Rachel and the Gophers are putting on a record-setting display at Ridder Arena and beyond. They finished the first half of the season 20-0, continuing NCAA-record 28-game unbeaten streak dating back to last season.
Rachel tallied 11 points (2g, 9a) while registering a meaty plus-24. She finished with 25 points as the WCHA’s top-scoring freshman defenseman last season. The Minnesota Hockey Journal caught up with the steady blue-liner.
MHJ: You haven’t given up more than two goals in a game yet this season while recording 11 shutouts. That’s unprecedented. As a defenseman, you have to be pretty proud of those numbers.
Rachel Ramsey: It’s been a pretty great year. We have a really gifted defensive corps, especially with Noora Räty in net. All of us are pretty proud of those numbers. It does say something about how hard we work in all ends of the ice.
MHJ: Both being defensemen, how much of an influence does your dad (former NHLer, NCAA Champion and Miracle on Ice defenseman Mike Ramsey) have on your game?
RR: Growing up, I didn’t listen to him as much as I probably should have. Just because he was my dad, you don’t want to listen to everything he has to say (laughs). When I switched from forward to defense in high school, I think it was good timing. I finally knew what he was talking about. He’s very good at analyzing the game and helping me with the little things.
MHJ: So you weren’t always a defenseman? Why did you transition from playing forward to defense?
RR: My coach in high school wanted to throw me back there. They figured in the high school game that I could do just as much offensively on the blue line as I would up front.
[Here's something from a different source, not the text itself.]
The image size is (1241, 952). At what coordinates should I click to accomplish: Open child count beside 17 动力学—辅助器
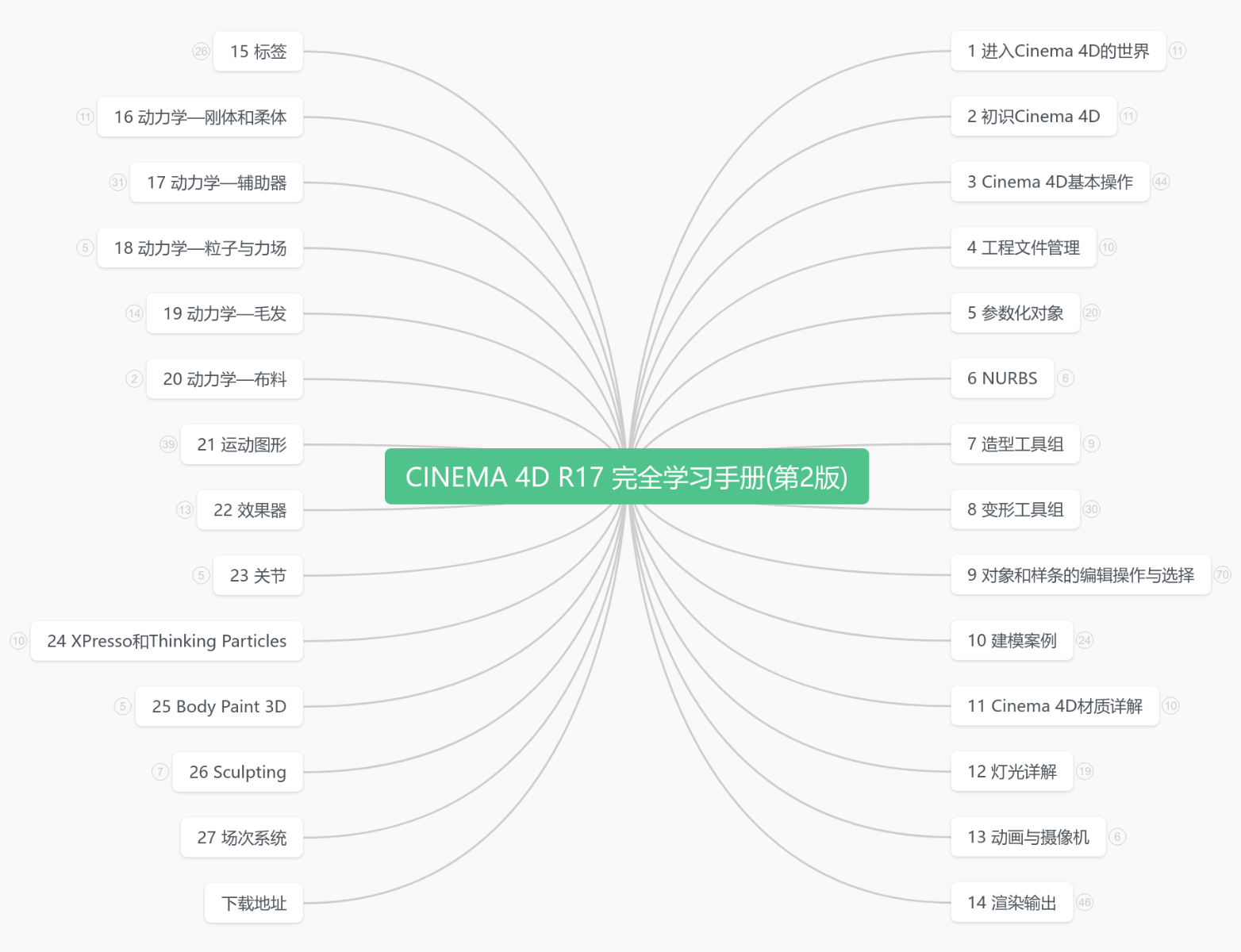point(117,182)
We needed defensemen.
MHJ: Do you feel your overall skill set and value to your team have increased since you have experience at both positions?
RR: Yes. I feel like I know where forwards are going to be on the ice. Granted, if you threw me up front right now, I don’t think I’d do too well (laughs). But it has been very cool to play both positions and have an overall feel for the game.
MHJ: What can you say about the community-based structure in Minnesota, where you have that opportunity to grow up and play with your friends in your community?
RR: It’s really a blessing, especially talking to girls out of state who play with girls from all over and have to travel all over the country. To be playing for your high school or your town with a group of girls that you’ve been playing with since you were 10 years old – it’s really something special. It makes those wins and losses and just the whole journey of youth hockey a real unique experience.
MHJ: Do you ever get out to your brother’s games?
RR: Oh yeah – quite a few of them. My sister and I get to a lot of those games and it’s really fun just to go back to the Minnetonka community and see all the adults and kids you know. Especially the boys’ high school games in Minnesota. They’re just really special. They’re something the community really rallies around.
MHJ: Safe to say there’s a lot of Gopher and Minnetonka gear in the family household …
RR: There definitely is. Especially when my brother gets up to the rinks here, I’m pretty excited to see him in a Gopher jersey. Until
then, the Minnetonka “M” is a pretty special “M” to wear as well.
MHJ: Best hockey advice you ever received?
RR: Just have fun. The older you get, the more pressure gets put on you. If you lose the aspect of having fun, it all just becomes a lot of pressure and a really hard game to play.